After much delay (like MUCH delay) Photosynth has finally launched. For those who haven't seen the TED video or the Live Labs blog, this is a piece of software out of Microsoft Live Labs that allows you and I to create 3D panoramas from a series of still images. Download the app, upload your images and you can view a 3D representation of the environment you photographed. No need to carefully line up the shots - this isn't a regular panorama - the app does it all for you.
I won't go into all the point cloud geometry craziness, but the algorithms it runs to create these worlds are very cool.
I first saw it quite a while ago in Seattle, demonstrated by Blaise Aguera y Arcas, who was brought in on the project to add some Seadragon goodness to some tech that at that point was called Photo Tourism - a research project by Noah Snavely, Steven M. Seitz, Richard Szeliski out of Washington University.
Seadragon has spawned Deep Zoom, which I blogged about a while ago and Photosynth is now in the wild with some very interesting first synths. I especially like the Potting Shed.
A few things jump out at me:
- this is still an early iteration - stand by for slicker versions to come.
- in the early days it took a cluster of PCs weeks to generate a synth - now your PC does it in minutes. This is where a lot of the effort has gone over the last two years - tedious but critical optimisation.
- Live Labs is designed to develop great technology, not necessarily to monetise it or even give it too much direction. After the thrill of recreating your own toilet in 3D has worn off, people should come up with incredible scenarios where this technology does things that are otherwise impossible.
- it isn't QTVR - this really does create a 3D space.
- why doesn't this leverage the traction that Silverlight got over the Olympics?
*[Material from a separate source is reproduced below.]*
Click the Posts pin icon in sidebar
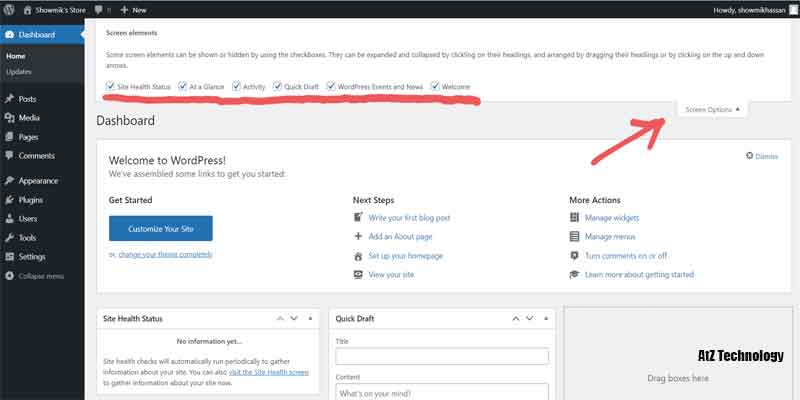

So for libraries and museums you could see a variety of applications from the virtual desk of a writer, to a virtual gallery. Or how about trawling your archives for photographs of a long-demolished building and recreating it?
Keep an eye on this one. QuickTime 1.0 was 160x120 12fps, 8 bit colour. From there to setting the standards for YouTube and having HD movies on demand was quite a journey. This one might be too.